Desmontó a toda prisa, llamó a la bestia y se adelantó para asir la aflojada brida y acariciar con la mano la moteada frente. La silla estaba todavía en su sitio, pero las correas que sujetaban una pequeña bolsa en la parte posterior de la silla habían sido cortadas. ¿Dónde estaba el jinete? ¿Y por qué había vuelto a salir tras regresar con las manos vacías al término de una jornada de caza? ¿Acaso alguien le había facilitado algún dato que lo había inducido a salir de nuevo en pos de su presa a aquella hora de la noche?
Cadfael apartó los arbustos y penetró en el lugar donde por primera vez había vislumbrado el movimiento de la pálida forma.

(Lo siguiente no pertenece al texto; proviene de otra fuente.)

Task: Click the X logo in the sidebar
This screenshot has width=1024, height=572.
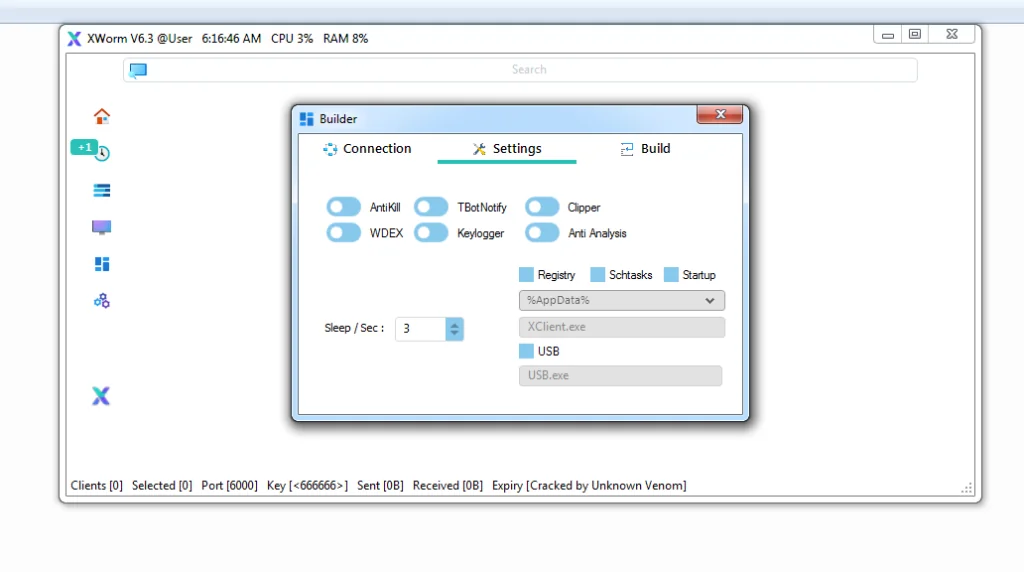Action: (101, 396)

Allí no se observaba la menor alteración ni parecía que nadie se hubiera abierto paso entre la maraña de ramas. Retrocedió un poco para regresar al sendero, y allí, bajo los arbustos sobre la hierba y tan escondido que había pasado por su lado sin verlo, encontró lo que temía encontrar. Drogo Bosiet yacía boca abajo sobre la crecida hierba otoñal y, a pesar del oscuro color de su atuendo, Cadfael pudo distinguir una mancha más oscura de sangre bajo la paletilla izquierda donde la daga que lo había matado se había clavado y retirado.